After this summer I've begun to think that science (at least of the physical variety) is just fun- there are more important things in the world than it. And I'm more hesitant of basing an ontology on scientific pronouncements. Lastly, I've come to think that the theory of evolution is probably the strongest scientific theory, which is counter-intuitive to the usual "Heirarchy of the Sciences!" I may just write an essay on it, if I get around to it.
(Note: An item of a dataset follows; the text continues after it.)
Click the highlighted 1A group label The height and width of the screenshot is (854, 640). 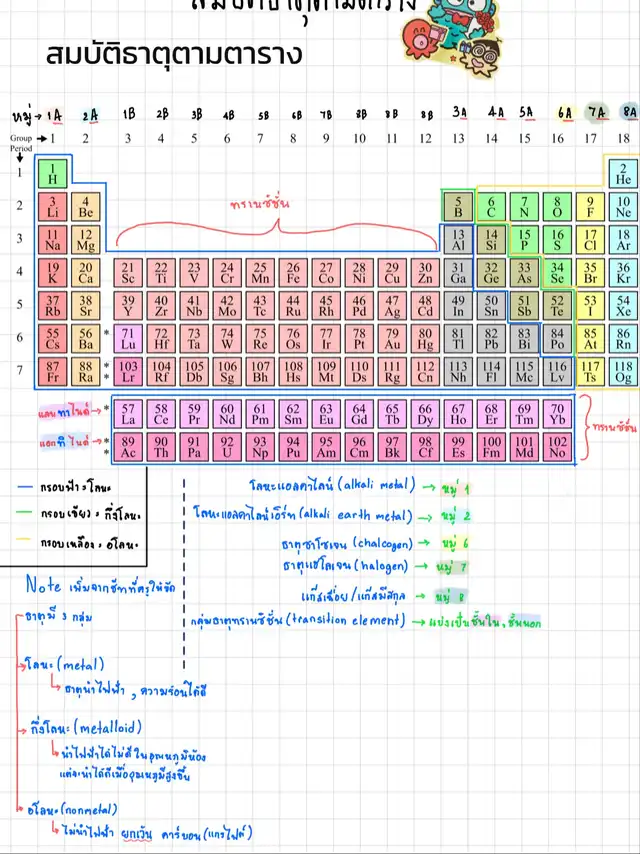click(54, 114)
I think all these altered thoughts on science came from actually doing the research itself. Somehow, in the process of learning the models of physical science, the education itself seems to lull one -- sure the models are good, and the training rigorous, but the models are set. There isn't as much "critique" as one might think, at least at the undergraduate level. Having some experience in this, now, it's hit me how much of science is. . . made up? At least in praxis. Not that this is a bad thing. I've always defended art. It's just struck me how much science, while awesome, beautiful, and fun, really isn't the holy grail of epistemology like I thought. It's an approach amongst approaches, and a rather nice one at that. But I'm hesitant, now, to place it even at the top of the epistemological food chain. It's robust, but not superior. It's good, but not the best. It's worthwhile, but not to a singular point. I think that expresses what I mean fairly well, without getting into the nitty-gritty of an argument (something which, at the moment, I'm still formulating to be honest. But I know I've hit upon something here. It's just. . . wider and more disjointed than what this blog post can express)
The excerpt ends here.